### DIRECTIONS FOR THIS TASK
In the entries below, filter for the word "timestamp" and copy every matching line.

### DATA FOR REVIEW
= Beginning of Section =
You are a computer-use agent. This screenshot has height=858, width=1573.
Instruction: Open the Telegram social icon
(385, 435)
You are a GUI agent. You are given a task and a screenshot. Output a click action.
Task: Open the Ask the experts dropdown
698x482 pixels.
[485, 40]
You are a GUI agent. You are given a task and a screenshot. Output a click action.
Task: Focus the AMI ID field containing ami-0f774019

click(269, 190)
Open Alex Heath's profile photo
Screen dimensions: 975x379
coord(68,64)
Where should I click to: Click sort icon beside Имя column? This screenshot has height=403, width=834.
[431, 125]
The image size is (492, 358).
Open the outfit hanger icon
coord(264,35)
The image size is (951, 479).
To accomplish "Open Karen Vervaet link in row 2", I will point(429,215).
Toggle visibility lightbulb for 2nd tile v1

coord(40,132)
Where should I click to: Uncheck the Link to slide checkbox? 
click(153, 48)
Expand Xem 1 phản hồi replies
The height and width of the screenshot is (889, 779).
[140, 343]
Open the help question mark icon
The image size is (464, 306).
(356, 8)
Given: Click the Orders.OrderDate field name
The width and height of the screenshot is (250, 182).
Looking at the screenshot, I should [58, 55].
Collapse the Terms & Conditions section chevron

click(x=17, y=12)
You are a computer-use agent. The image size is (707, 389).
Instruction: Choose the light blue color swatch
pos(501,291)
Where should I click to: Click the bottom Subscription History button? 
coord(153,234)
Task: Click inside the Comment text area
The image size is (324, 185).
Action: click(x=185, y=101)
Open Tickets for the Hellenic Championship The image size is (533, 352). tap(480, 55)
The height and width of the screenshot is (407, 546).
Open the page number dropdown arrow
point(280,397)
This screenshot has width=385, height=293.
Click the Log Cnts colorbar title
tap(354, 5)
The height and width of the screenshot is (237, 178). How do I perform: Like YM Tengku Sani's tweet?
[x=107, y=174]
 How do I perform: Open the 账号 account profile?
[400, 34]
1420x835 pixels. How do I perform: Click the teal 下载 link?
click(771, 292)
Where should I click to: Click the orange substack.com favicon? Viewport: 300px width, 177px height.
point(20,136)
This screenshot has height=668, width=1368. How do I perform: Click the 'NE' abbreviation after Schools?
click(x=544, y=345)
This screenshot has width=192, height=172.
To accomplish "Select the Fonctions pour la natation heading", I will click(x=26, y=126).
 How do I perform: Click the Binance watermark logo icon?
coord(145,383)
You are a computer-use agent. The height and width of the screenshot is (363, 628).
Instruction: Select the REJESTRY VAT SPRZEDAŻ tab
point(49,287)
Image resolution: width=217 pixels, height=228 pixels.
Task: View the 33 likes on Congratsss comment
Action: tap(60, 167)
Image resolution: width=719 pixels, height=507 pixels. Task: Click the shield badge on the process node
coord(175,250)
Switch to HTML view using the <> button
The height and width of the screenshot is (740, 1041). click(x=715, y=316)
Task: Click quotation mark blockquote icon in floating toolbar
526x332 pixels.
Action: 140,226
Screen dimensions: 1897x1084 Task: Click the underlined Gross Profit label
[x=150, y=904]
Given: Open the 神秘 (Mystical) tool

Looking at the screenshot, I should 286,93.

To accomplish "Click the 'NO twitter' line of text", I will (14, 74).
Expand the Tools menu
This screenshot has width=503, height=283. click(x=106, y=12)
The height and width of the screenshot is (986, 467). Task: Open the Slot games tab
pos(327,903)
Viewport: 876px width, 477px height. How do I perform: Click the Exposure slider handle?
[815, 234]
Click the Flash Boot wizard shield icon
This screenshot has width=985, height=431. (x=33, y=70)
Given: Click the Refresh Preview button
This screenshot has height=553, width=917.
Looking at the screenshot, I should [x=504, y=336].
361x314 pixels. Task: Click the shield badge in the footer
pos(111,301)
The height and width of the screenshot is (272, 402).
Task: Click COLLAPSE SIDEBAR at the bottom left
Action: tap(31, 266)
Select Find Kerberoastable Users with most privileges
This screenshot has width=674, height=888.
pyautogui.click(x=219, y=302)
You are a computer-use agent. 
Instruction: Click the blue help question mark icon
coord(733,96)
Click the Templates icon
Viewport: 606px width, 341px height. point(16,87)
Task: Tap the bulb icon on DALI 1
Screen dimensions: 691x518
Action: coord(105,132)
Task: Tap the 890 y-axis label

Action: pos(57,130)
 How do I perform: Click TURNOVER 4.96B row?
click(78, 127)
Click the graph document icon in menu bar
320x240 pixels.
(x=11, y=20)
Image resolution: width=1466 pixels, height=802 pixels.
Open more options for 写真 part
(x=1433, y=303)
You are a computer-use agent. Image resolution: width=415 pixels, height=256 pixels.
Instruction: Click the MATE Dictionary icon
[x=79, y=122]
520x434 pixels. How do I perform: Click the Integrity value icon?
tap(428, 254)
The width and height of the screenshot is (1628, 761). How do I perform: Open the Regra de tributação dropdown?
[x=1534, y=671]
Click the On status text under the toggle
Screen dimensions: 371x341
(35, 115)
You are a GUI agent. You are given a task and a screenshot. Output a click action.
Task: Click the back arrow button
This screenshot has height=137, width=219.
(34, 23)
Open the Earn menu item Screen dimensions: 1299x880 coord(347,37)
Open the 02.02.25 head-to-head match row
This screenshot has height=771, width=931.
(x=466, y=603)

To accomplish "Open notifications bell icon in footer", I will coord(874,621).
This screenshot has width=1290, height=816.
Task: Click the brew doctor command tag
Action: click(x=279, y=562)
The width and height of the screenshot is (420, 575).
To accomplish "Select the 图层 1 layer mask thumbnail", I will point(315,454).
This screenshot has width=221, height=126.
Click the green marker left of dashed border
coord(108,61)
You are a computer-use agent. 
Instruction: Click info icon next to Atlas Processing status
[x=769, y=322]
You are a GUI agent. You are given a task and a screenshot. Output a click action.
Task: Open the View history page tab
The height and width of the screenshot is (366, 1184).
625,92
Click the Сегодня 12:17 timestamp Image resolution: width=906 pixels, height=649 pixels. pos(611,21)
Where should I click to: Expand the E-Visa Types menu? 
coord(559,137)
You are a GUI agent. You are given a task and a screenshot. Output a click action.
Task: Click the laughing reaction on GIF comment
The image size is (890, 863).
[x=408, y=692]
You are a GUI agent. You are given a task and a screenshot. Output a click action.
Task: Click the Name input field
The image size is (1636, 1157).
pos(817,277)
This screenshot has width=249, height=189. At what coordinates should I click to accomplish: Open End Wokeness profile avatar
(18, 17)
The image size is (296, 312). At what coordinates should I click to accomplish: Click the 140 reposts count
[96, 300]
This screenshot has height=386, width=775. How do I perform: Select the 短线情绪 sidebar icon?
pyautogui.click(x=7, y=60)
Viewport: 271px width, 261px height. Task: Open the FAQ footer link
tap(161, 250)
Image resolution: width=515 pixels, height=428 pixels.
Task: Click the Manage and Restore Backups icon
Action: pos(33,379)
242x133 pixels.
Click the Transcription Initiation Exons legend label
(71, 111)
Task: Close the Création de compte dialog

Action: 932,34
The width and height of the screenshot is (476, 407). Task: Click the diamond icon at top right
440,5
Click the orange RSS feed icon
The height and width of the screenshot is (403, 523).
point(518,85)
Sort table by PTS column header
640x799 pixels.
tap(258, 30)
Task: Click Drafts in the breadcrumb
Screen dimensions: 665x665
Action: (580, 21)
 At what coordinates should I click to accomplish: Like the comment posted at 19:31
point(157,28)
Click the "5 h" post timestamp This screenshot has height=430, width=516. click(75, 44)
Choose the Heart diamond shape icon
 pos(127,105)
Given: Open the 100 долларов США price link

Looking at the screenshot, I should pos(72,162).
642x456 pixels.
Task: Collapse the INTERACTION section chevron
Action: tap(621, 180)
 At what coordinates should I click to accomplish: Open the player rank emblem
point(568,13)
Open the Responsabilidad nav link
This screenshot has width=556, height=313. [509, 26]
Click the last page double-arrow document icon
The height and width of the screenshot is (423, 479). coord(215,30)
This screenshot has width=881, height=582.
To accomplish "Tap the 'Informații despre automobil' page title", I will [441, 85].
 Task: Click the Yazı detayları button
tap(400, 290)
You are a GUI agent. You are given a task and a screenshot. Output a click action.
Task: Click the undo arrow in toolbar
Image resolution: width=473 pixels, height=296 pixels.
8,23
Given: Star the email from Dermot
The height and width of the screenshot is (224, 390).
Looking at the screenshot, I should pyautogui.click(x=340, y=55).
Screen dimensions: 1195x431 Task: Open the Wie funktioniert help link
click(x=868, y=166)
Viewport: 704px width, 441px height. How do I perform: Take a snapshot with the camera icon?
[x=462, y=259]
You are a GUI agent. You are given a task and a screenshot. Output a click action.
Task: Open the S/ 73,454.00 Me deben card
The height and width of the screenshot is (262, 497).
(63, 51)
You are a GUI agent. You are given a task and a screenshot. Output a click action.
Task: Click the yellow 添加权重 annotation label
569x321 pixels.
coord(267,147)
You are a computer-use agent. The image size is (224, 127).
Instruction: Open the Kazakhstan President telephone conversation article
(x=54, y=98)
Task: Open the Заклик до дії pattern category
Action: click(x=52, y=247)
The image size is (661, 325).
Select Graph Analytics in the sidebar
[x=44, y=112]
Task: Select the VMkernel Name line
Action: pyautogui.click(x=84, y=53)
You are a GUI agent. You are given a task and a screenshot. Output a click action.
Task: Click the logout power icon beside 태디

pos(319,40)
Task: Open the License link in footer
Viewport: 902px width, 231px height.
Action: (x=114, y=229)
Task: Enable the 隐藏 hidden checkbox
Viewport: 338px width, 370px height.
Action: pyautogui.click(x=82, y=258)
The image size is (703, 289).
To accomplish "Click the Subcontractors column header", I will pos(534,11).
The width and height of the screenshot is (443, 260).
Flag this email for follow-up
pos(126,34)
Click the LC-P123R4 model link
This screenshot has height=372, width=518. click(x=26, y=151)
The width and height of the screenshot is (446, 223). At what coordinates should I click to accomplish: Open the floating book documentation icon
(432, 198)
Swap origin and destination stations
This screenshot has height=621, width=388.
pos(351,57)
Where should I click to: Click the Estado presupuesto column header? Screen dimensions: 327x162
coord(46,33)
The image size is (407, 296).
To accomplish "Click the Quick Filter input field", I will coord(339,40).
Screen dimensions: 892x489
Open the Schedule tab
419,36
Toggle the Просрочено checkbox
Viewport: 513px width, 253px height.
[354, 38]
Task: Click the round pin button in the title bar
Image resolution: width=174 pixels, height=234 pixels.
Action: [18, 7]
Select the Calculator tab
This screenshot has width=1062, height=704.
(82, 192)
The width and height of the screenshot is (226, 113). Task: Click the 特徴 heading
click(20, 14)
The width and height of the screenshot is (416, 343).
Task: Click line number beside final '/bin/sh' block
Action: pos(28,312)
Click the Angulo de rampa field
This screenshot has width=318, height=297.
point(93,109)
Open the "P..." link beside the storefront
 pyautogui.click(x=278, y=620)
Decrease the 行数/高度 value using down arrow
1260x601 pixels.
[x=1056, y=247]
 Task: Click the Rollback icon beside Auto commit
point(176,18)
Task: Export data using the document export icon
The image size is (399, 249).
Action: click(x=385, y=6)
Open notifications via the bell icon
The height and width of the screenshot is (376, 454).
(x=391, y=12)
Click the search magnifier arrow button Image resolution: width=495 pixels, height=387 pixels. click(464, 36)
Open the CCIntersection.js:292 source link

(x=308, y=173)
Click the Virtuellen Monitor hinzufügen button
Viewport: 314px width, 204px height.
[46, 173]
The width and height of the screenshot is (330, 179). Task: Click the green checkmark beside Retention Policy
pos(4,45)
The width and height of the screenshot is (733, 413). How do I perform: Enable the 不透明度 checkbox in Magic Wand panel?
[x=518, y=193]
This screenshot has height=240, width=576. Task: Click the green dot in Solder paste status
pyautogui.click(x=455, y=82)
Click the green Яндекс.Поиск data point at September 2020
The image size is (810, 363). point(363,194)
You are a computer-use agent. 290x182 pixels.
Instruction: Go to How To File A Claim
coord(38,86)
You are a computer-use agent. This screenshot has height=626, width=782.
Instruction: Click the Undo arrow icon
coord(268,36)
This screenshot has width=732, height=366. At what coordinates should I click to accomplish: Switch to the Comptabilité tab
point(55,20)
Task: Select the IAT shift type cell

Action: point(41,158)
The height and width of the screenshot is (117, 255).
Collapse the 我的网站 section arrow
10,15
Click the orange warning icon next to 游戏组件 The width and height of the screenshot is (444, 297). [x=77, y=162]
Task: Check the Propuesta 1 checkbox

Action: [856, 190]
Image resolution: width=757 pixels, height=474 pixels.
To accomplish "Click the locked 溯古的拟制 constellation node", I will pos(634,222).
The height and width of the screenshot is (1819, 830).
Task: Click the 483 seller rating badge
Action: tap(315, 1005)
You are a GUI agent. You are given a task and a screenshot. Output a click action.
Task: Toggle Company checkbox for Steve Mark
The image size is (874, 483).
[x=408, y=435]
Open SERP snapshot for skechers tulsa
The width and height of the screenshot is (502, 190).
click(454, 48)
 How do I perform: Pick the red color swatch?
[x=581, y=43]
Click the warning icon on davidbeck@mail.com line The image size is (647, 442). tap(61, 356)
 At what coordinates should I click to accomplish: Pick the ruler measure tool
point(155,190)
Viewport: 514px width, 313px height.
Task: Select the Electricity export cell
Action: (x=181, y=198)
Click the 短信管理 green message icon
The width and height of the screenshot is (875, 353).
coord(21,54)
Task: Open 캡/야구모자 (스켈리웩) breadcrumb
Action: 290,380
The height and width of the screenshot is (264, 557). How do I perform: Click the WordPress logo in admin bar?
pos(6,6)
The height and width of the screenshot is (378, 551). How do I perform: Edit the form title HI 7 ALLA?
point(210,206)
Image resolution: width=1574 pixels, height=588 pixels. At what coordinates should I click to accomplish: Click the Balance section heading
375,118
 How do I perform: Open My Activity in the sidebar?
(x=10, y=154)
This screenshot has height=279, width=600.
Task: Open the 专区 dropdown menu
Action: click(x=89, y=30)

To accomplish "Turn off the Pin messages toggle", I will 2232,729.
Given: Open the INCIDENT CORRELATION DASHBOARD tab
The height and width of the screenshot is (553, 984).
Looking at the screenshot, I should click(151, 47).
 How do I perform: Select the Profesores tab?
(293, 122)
= End of Section =
### ANSWER SPACE
Click the Сегодня 12:17 timestamp Image resolution: width=906 pixels, height=649 pixels. pos(611,21)
Click the "5 h" post timestamp This screenshot has height=430, width=516. click(75, 44)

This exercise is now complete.